Людовика села около тетки и быстро, живо, весело, просто, непринужденно улыбаясь, почти смеясь, заговорила:
– Я, тетушка, удивляюсь, что отец Игнатий, духовное лицо, ваш и мой духовник, капеллан замка и так далее, человек со всеми его титулами и должностями, мог предложить мне такое бессмысленное дело. Если бы это был не отец Игнатий, то я бы подумала, что тут кроется какое-нибудь самое невероятное… Ну, как вам сказать, самый невероятный обман, про который я даже читала в одной итальянской новелле. Я прихожу к убеждению, что он шутил со мною. Я уверена, что он сам подтвердит и мне, и вам, что он шутил, так как, если бы это была не шутка, то мой долг все рассказать отцу.

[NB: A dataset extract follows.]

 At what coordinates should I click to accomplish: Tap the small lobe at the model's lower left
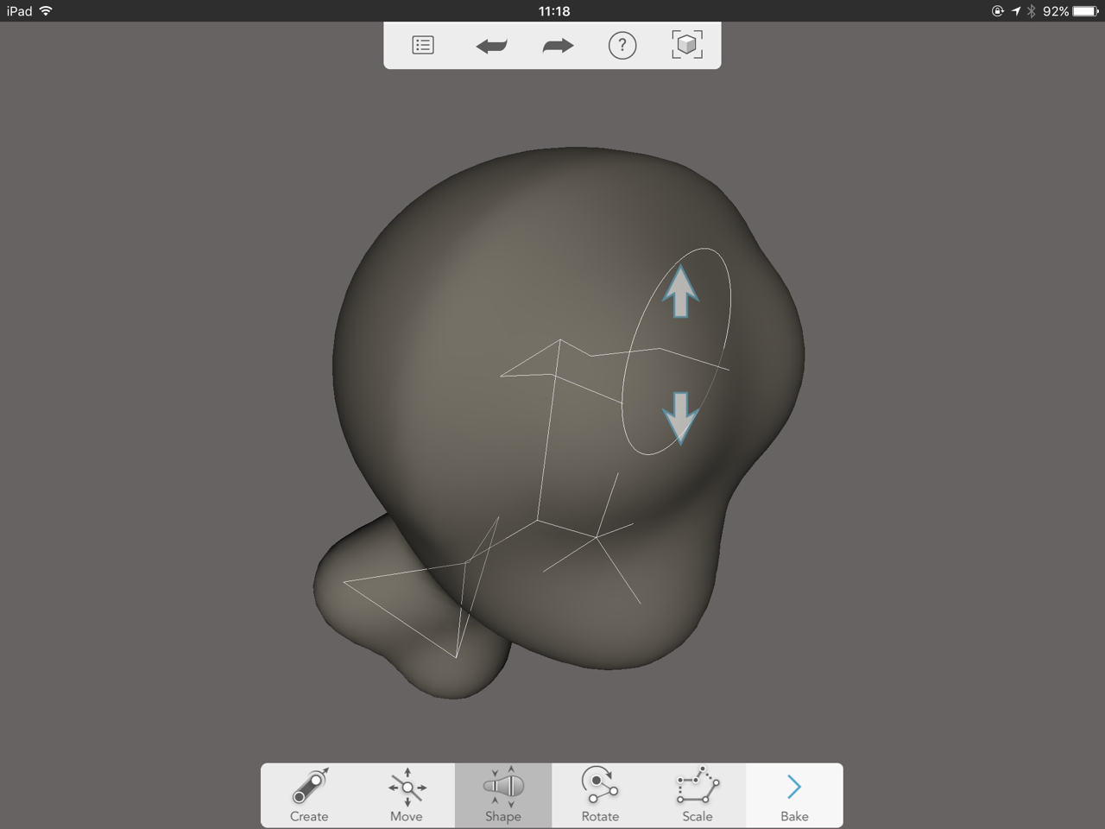point(380,604)
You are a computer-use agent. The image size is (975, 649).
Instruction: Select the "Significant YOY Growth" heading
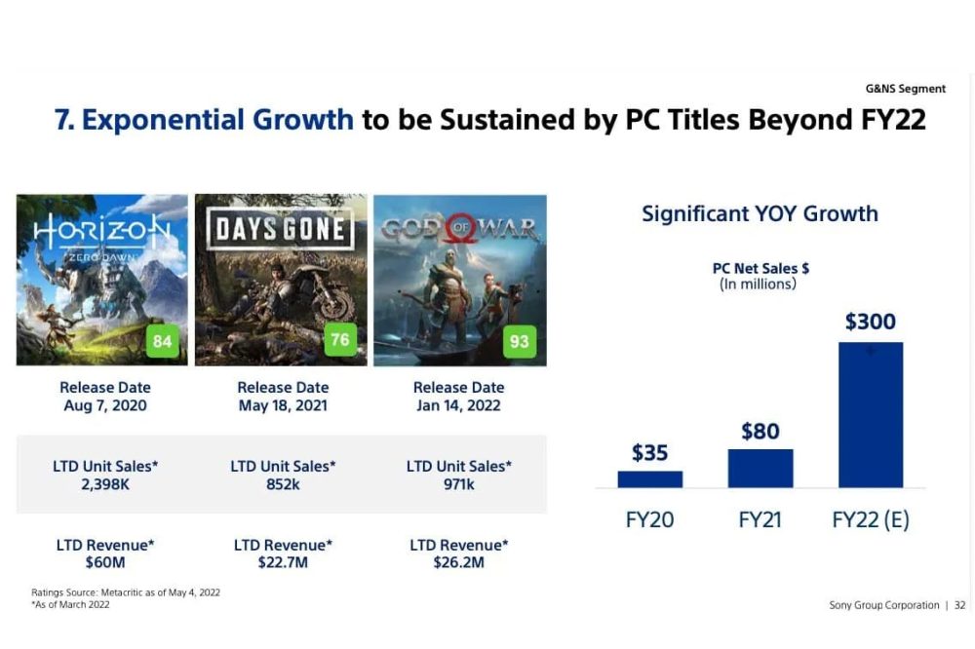(x=760, y=213)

Старая графиня шевельнула языком, но только какой-то странный, непередаваемый звук сорвался с ее раскрытых губ. Тут было все – и изумление, и злоба, и ненависть к говорившей, и угроза.
Людовика хотела заговорить снова, но услыхала тихо сказанные слова:
– Молчи! Поди вон!
Молодая девушка невольно удивилась и не сразу могла подняться с места.
Поднявшись, она вопросительно взглянула на графиню и тут только заметила, что лицо ее зеленовато-бледно и губы дрожат.
Тетка хотела, очевидно, сказать те же три слова, но не могла от гнева, душившего ее. Зато глаза ее повторили приказание.